Cycling event organizers like to throw at least one "killer" of a climb in their routes somewhere. It's what attracts people to rides: the challenge, the pain, the bragging rights in the bar afterwards, the sense of satisfaction when you survive it unscathed.
Often these are long steady climbs that seem to stretch on for eternity. In this case all the usual principles of good climbing technique apply. Pacing, keep cadence as high as you can, sit up and stay relaxed, alternate between sitting and standing etc...you've heard this before I'm sure.
But, sometimes that monster of a climb is just one little climb which, although short in distance, has a grade percentage on it which is so high it strikes fear into the heart of all those who attempt to climb it. In this case it takes some slightly different techniques to conquer it, where some of the usual climbing recommendations have to be cast aside.
Here's how I approach such a monster:
Go Easy Into the Climb
Sometimes they're right at the end of an event so inevitably you will be tired. But, ease off a little on the run into it, take on some nutrition (an energy gel about 15 minutes before is always a good idea) and try to give your legs a little time to recover.
Don't Attack it at the Base
A common mistake is to just "go for it" right at the start. More often than not this results in legs giving out part way up. I have found the best approach is to go really easy at the base, creep if you have to, be economical with the energy you have, put in just enough power to keep the bike moving forward and ignore others that are sprinting past you. For most people the aim is to get to the top without having to stop and walk, not to race up it and be the fastest. If you feel like you've saved too much as you near the top you can always finish strong and enjoy the feeling of flying past others towards the summit.

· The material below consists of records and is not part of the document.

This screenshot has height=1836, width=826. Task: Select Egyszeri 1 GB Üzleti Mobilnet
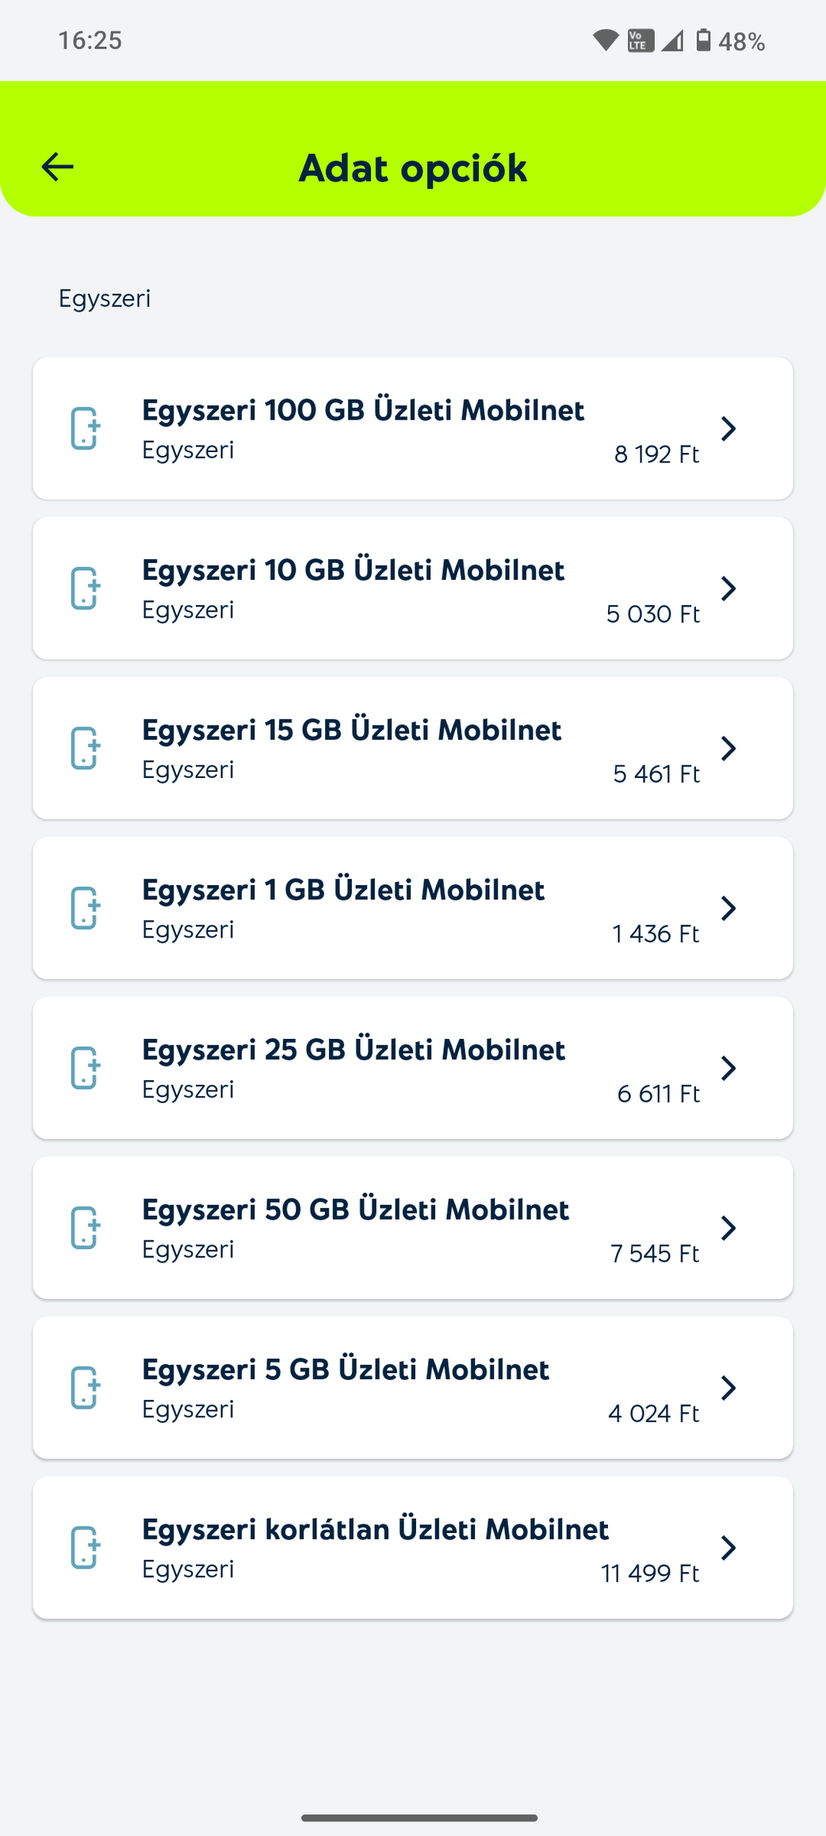click(x=343, y=890)
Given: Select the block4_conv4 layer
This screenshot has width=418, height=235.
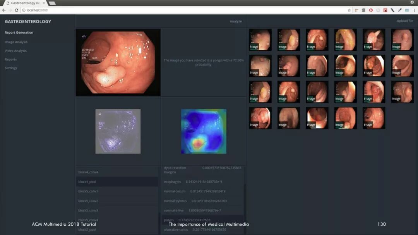Looking at the screenshot, I should (x=117, y=172).
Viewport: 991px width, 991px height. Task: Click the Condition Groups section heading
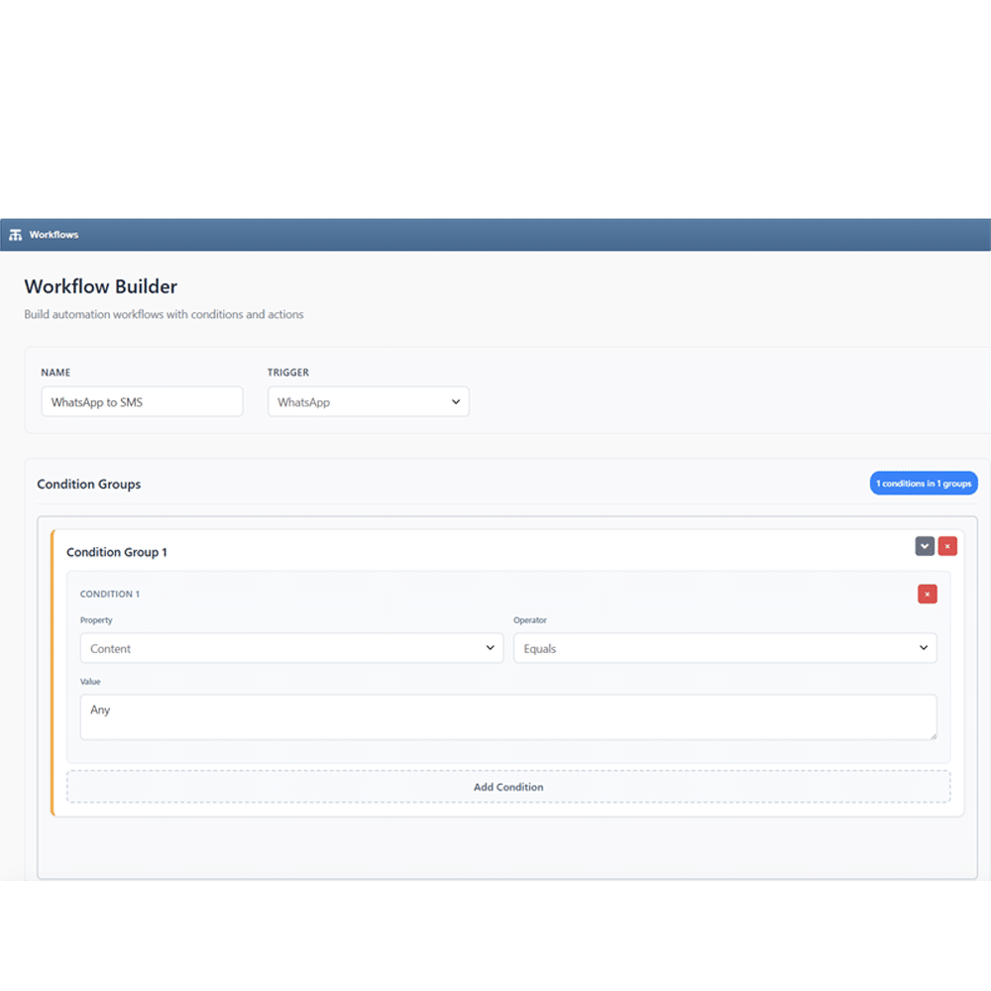coord(89,485)
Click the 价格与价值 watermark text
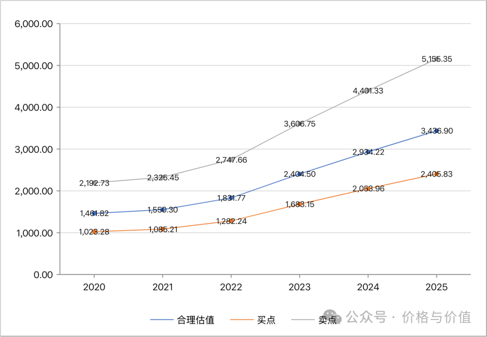 [x=436, y=317]
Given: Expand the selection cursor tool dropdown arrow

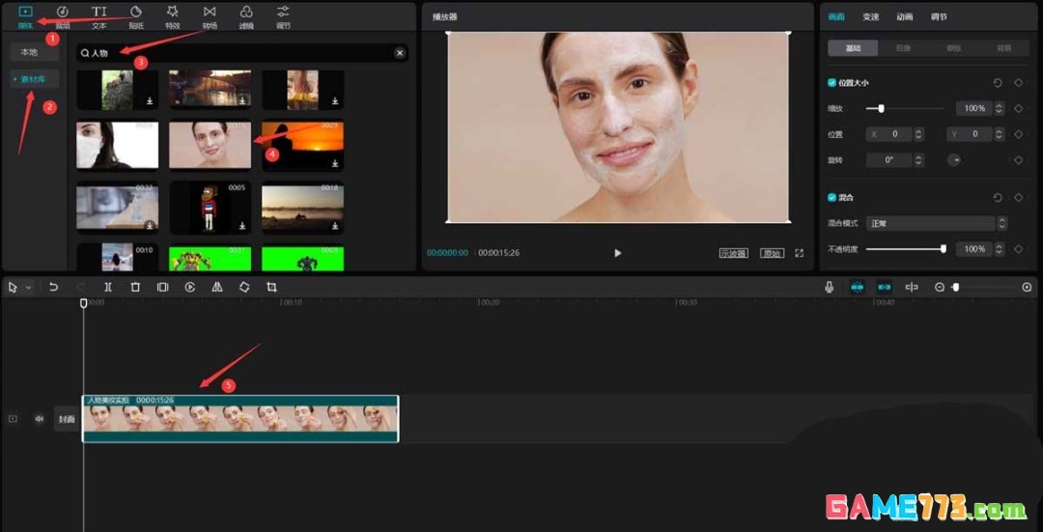Looking at the screenshot, I should (x=28, y=288).
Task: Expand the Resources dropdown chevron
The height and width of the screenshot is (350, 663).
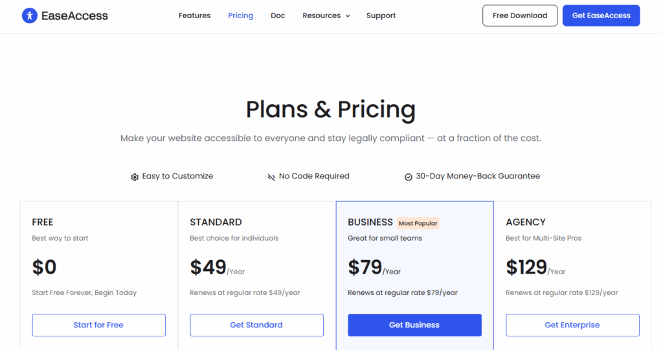Action: click(348, 16)
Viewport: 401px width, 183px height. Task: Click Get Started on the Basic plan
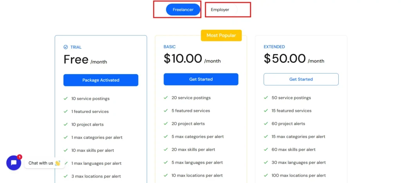tap(201, 79)
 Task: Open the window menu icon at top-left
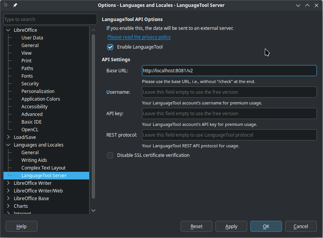(5, 5)
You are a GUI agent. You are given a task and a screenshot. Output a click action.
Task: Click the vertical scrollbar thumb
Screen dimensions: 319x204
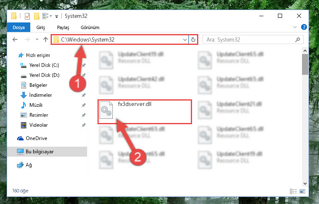pos(305,64)

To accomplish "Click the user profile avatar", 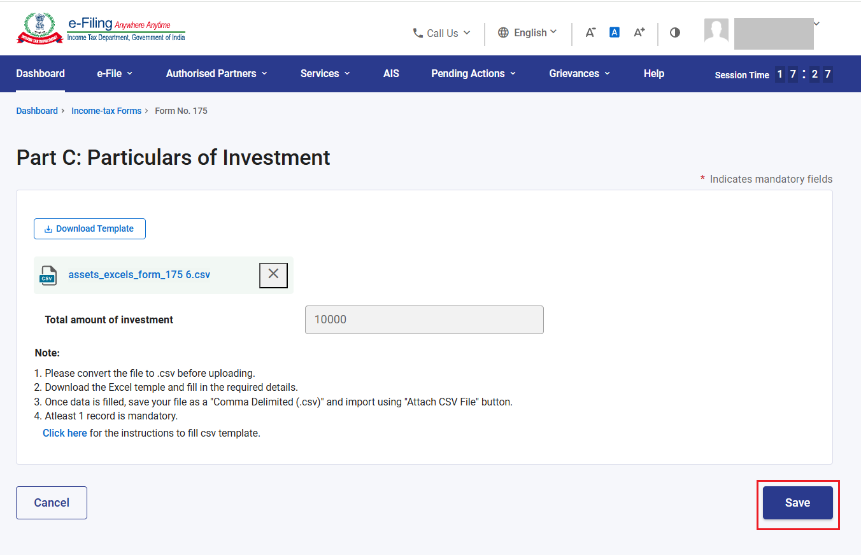I will click(716, 31).
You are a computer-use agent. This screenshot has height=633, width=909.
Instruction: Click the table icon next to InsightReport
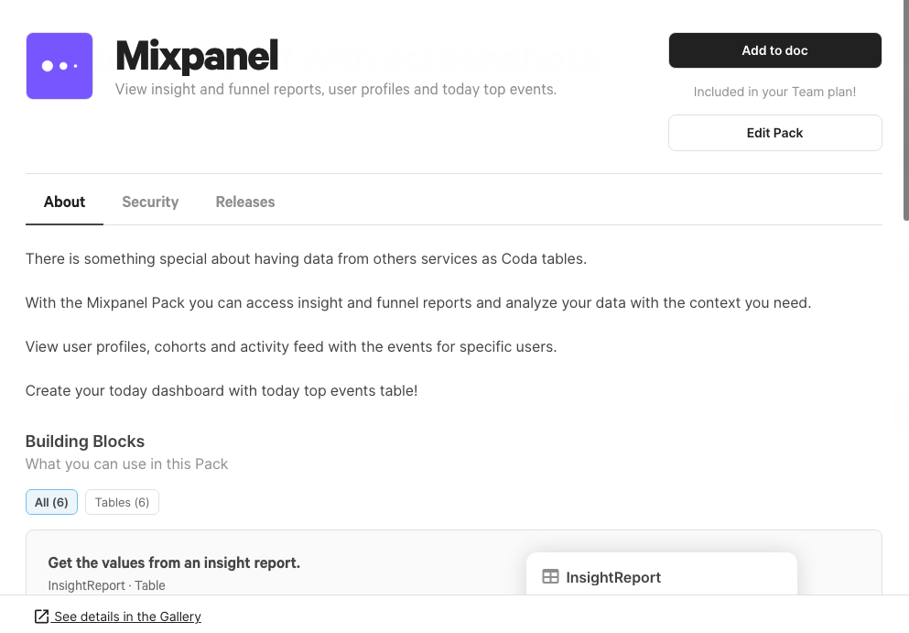(x=550, y=577)
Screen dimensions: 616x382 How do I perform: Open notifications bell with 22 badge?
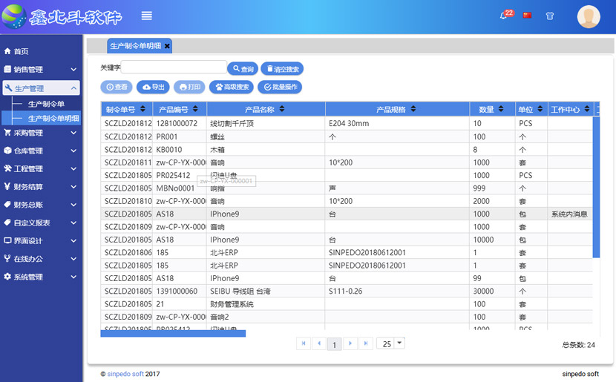(504, 16)
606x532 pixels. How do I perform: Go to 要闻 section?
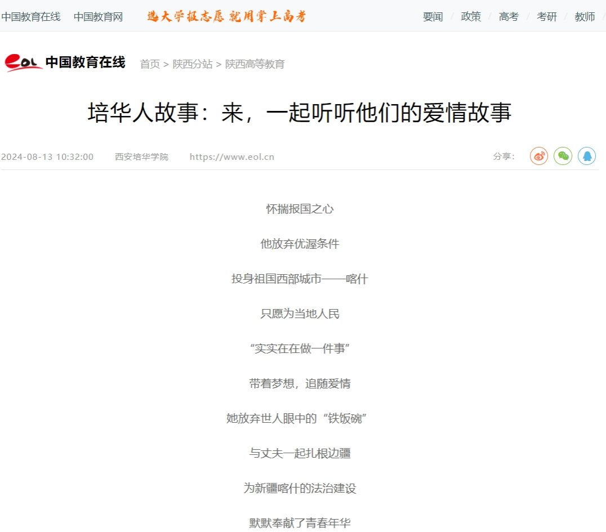(x=433, y=16)
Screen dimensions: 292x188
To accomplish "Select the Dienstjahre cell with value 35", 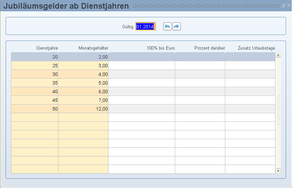I will [x=35, y=83].
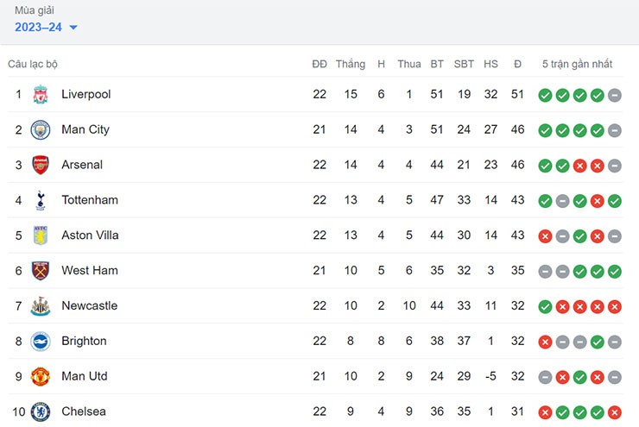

To get up a really steep climb you have to be able to stand up as well as pedal when seated. When standing you have the advantage of being able to use your own weight to push down on the pedals as well as your muscular strength. Counterbalance each downward pedal movement with your hands on the hoods and use your upper body to pull against the force of your legs pushing down.
Use Your Core
You are putting in a huge effort with your legs, and at the same time you're using upper body strength to alternately pull on the hoods/handlebars. What connects the two movements is your core muscles. So, if you are flexing all over the place you are going to miss out on a lot of transfer of power. Imagine if someone tried to swap out your nice stiff bike with one that was all loose and flexible. You wouldn't stand for it, and yet having a weak core can be just as bad. So, lock your core, feel your abs working and make your pedaling as efficient as possible.